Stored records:
----
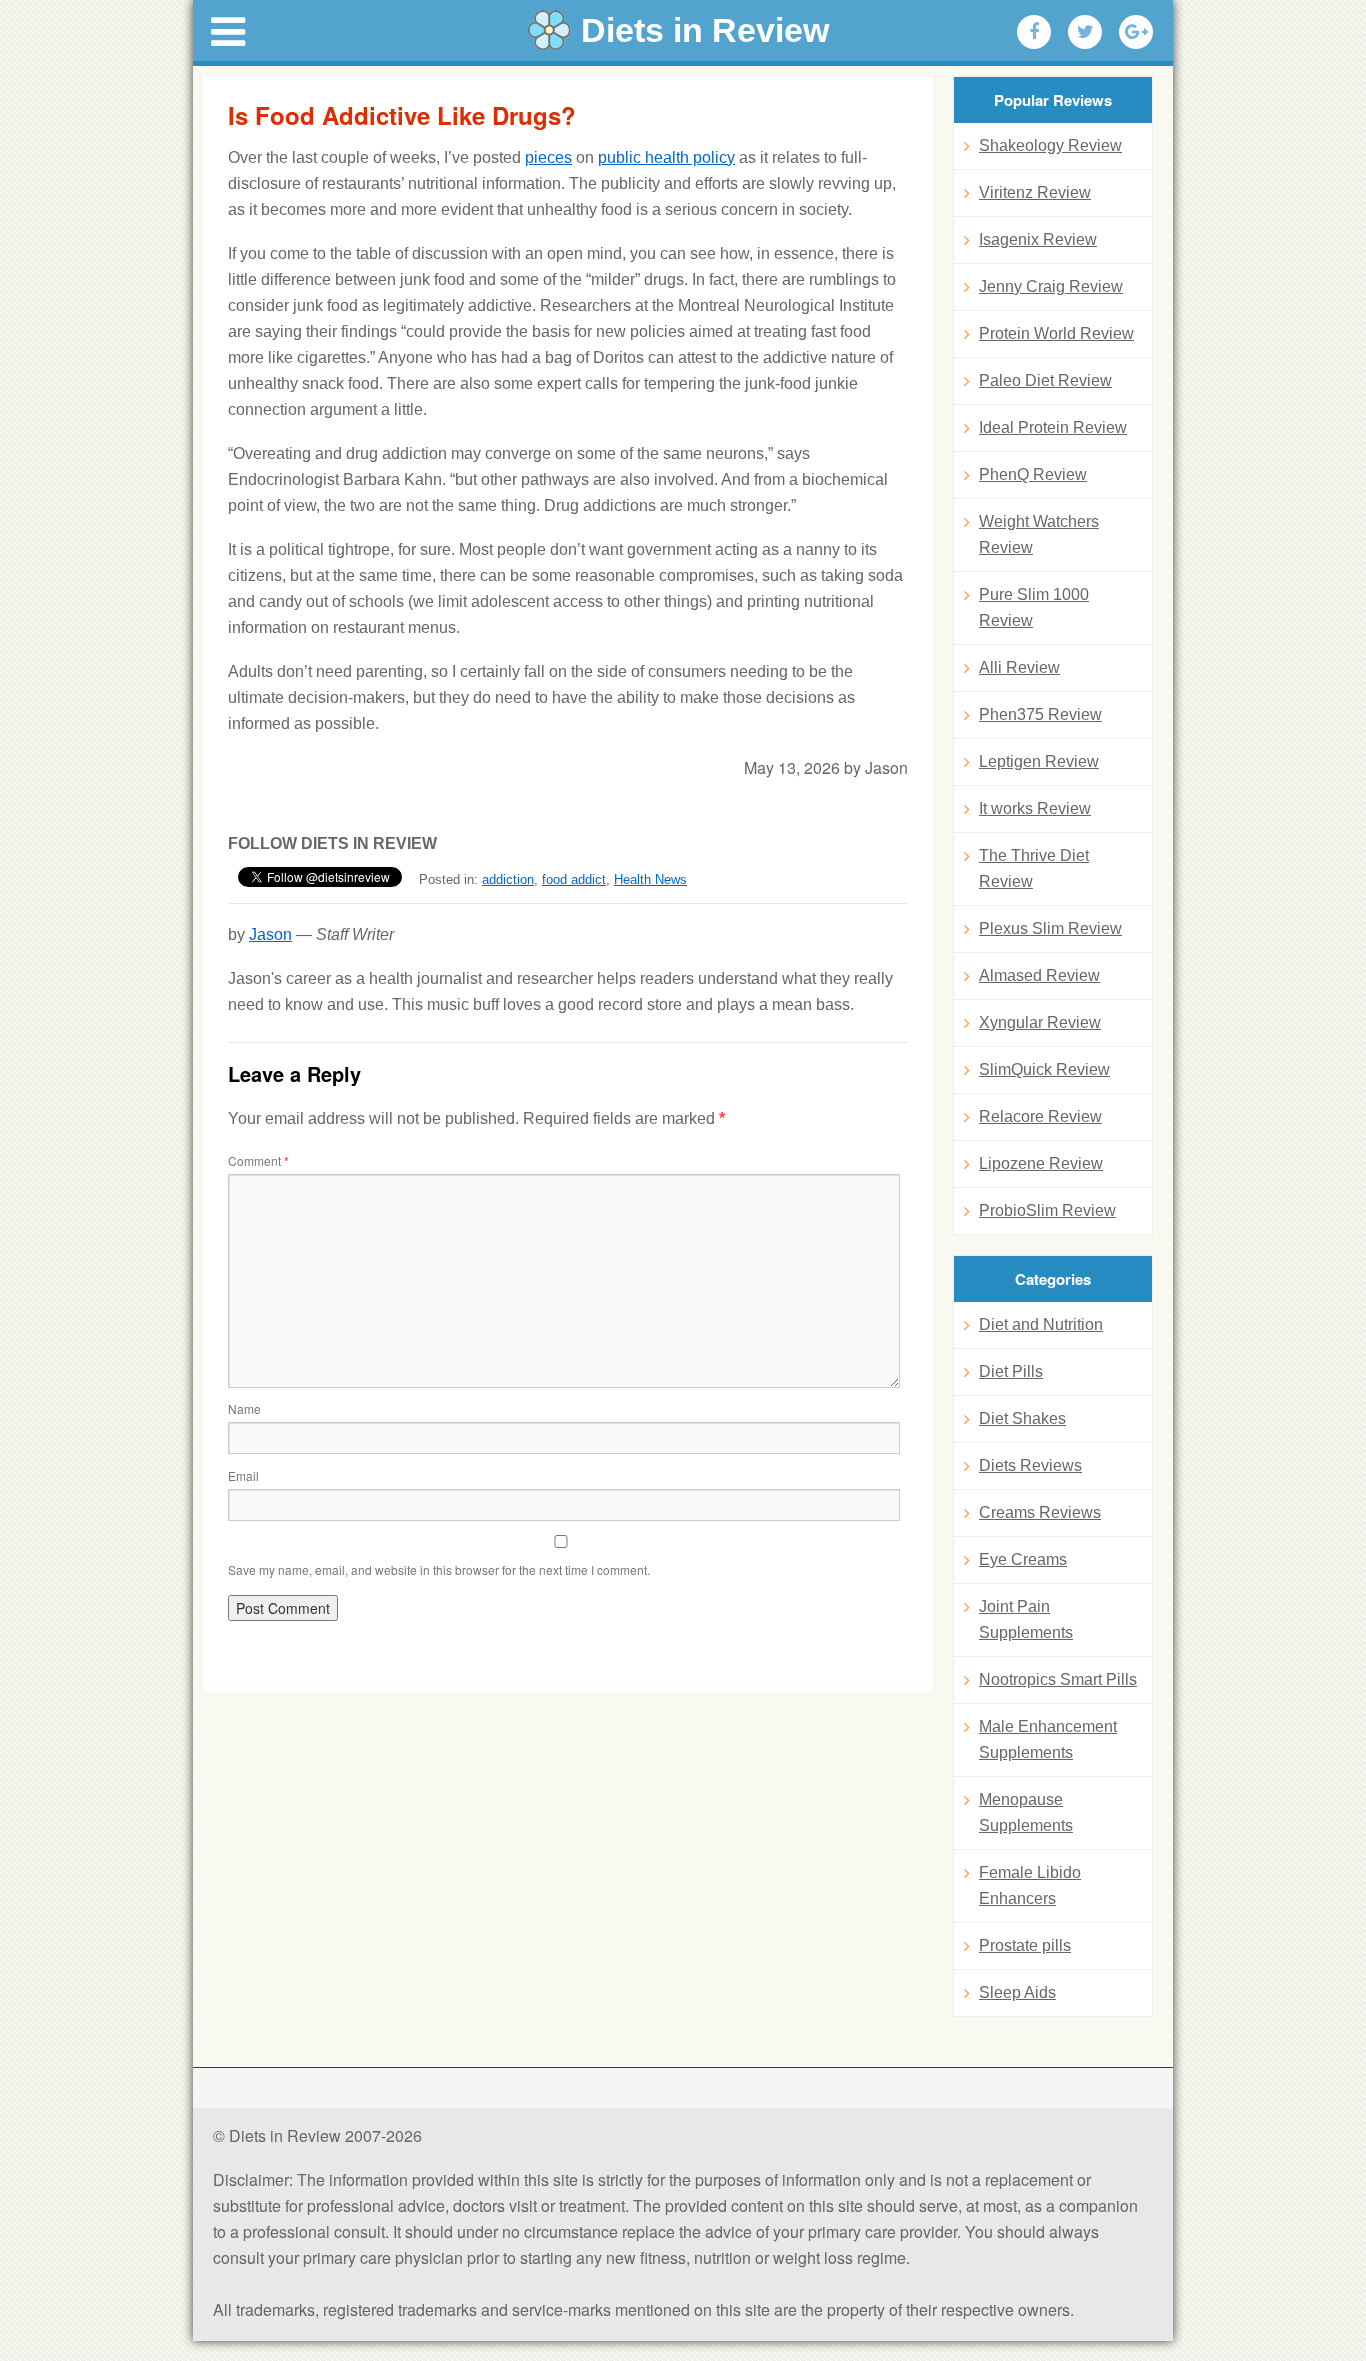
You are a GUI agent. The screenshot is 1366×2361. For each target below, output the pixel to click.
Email (243, 1475)
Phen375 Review (1040, 714)
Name (244, 1408)
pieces (548, 157)
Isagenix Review (1038, 239)
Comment (258, 1160)
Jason (270, 934)
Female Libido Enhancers (1030, 1885)
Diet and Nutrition (1041, 1324)
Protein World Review (1056, 333)
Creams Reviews (1040, 1512)
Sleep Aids (1017, 1992)
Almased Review (1039, 975)
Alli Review (1019, 667)
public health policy (666, 157)
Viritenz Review (1035, 192)
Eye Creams (1023, 1559)
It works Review (1035, 808)
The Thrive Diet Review (1034, 868)
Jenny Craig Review (1051, 286)
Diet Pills (1011, 1371)
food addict (574, 879)
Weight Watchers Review (1039, 534)
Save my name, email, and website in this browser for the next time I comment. (439, 1569)
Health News (650, 879)
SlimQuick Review (1044, 1069)
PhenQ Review (1033, 474)
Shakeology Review (1050, 145)
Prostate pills (1025, 1945)
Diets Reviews (1030, 1465)
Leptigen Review (1039, 761)
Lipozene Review (1041, 1163)
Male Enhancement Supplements (1048, 1739)
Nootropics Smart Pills (1058, 1679)
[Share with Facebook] (1034, 32)
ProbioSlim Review (1047, 1210)
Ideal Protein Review (1053, 427)
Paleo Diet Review (1045, 380)
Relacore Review (1040, 1116)
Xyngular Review (1040, 1022)
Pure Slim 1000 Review (1034, 607)
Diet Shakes (1022, 1418)
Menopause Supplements (1026, 1812)
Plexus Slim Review (1050, 928)
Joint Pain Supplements (1026, 1619)
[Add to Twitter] (1085, 32)
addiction (508, 879)
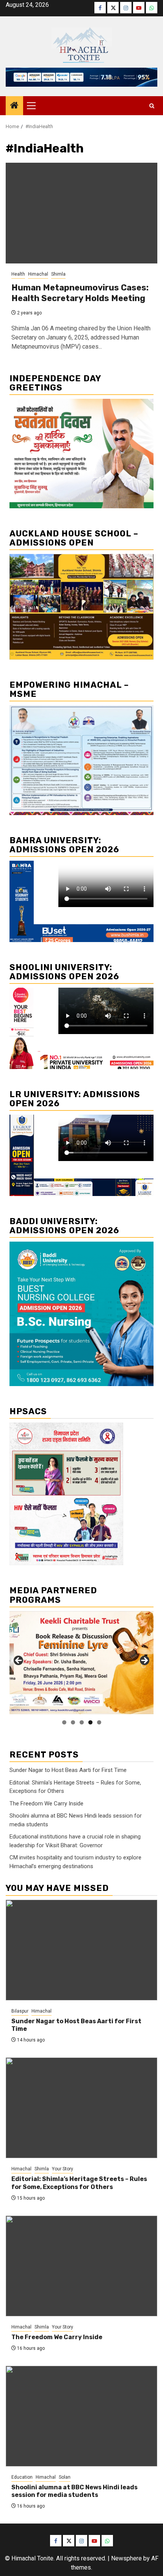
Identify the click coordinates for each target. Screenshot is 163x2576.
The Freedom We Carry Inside (46, 1803)
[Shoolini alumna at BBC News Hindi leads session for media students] (81, 2416)
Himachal (38, 274)
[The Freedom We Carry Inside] (81, 2266)
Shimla (58, 274)
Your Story (62, 2169)
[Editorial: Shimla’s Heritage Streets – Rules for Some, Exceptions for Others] (81, 2107)
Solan (65, 2477)
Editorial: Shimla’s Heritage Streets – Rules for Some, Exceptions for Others (79, 2183)
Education (22, 2477)
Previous (19, 1661)
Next (144, 1661)
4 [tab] (90, 1722)
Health (18, 274)
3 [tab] (82, 1722)
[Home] (14, 106)
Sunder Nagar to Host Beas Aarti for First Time (68, 1770)
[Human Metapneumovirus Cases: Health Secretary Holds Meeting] (81, 213)
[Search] (152, 105)
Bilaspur (19, 2011)
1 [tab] (64, 1722)
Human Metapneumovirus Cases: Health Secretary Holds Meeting (80, 293)
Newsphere (126, 2558)
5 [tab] (99, 1722)
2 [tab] (73, 1722)
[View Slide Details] (81, 1662)
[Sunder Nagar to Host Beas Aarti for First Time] (81, 1950)
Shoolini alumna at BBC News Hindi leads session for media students (74, 2491)
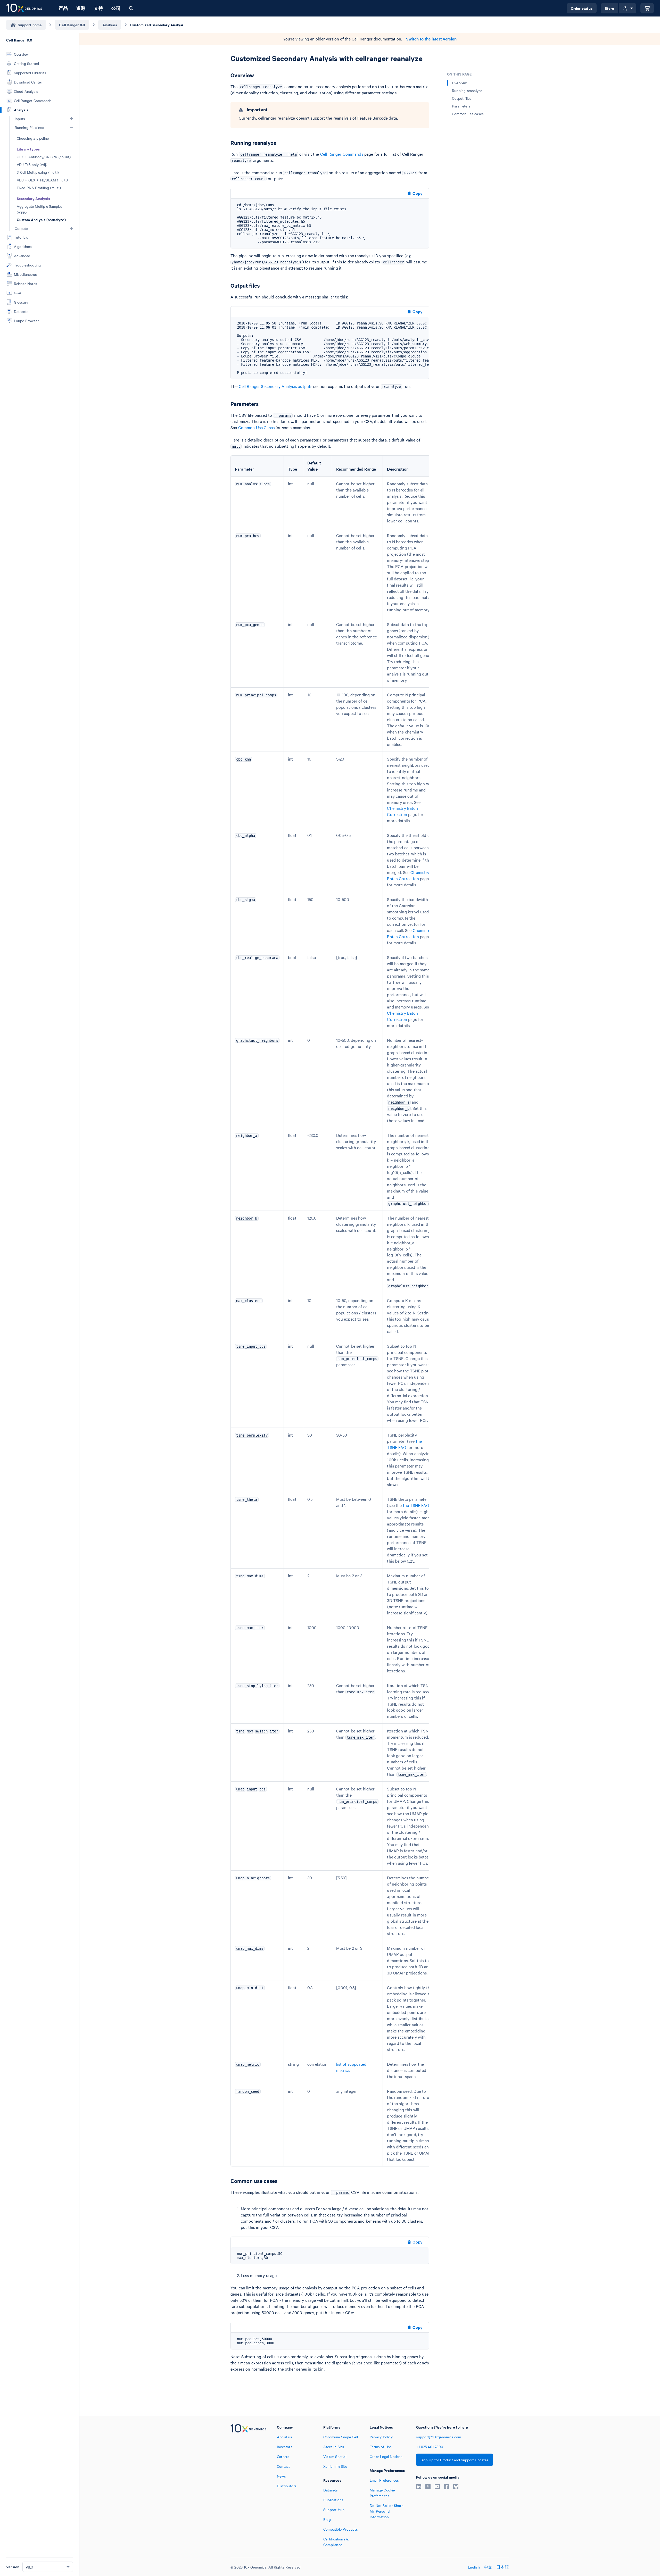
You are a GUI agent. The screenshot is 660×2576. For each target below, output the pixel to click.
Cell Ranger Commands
----
Write out exactly the lines above between the one with "SlimQuick Review (1044, 1069)" and the one with "Bilaspur (19, 2011)", inclusive, with pictures left out.

SlimQuick Review (1044, 1069)
PhenQ Review (1033, 474)
Shakeology Review (1050, 145)
Prostate pills (1025, 1945)
Diets Reviews (1030, 1465)
Leptigen Review (1039, 761)
Lipozene Review (1041, 1163)
Male Enhancement Supplements (1048, 1739)
Nootropics Smart Pills (1058, 1679)
[Share with Facebook] (1034, 32)
ProbioSlim Review (1047, 1210)
Ideal Protein Review (1053, 427)
Paleo Diet Review (1045, 380)
Relacore Review (1040, 1116)
Xyngular Review (1040, 1022)
Pure Slim 1000 Review (1034, 607)
Diet Shakes (1022, 1418)
Menopause Supplements (1026, 1812)
Plexus Slim Review (1050, 928)
Joint Pain Supplements (1026, 1619)
[Add to Twitter] (1085, 32)
addiction (508, 879)
Identify the click coordinates for each target. Screenshot is 163x2576.
The Freedom We Carry Inside (46, 1803)
[Shoolini alumna at BBC News Hindi leads session for media students] (81, 2416)
Himachal (38, 274)
[The Freedom We Carry Inside] (81, 2266)
Shimla (58, 274)
Your Story (62, 2169)
[Editorial: Shimla’s Heritage Streets – Rules for Some, Exceptions for Others] (81, 2107)
Solan (65, 2477)
Editorial: Shimla’s Heritage Streets – Rules for Some, Exceptions for Others (79, 2183)
Education (22, 2477)
Previous (19, 1661)
Next (144, 1661)
4 [tab] (90, 1722)
Health (18, 274)
3 [tab] (82, 1722)
[Home] (14, 106)
Sunder Nagar to Host Beas Aarti for First Time (68, 1770)
[Human Metapneumovirus Cases: Health Secretary Holds Meeting] (81, 213)
[Search] (152, 105)
Bilaspur (19, 2011)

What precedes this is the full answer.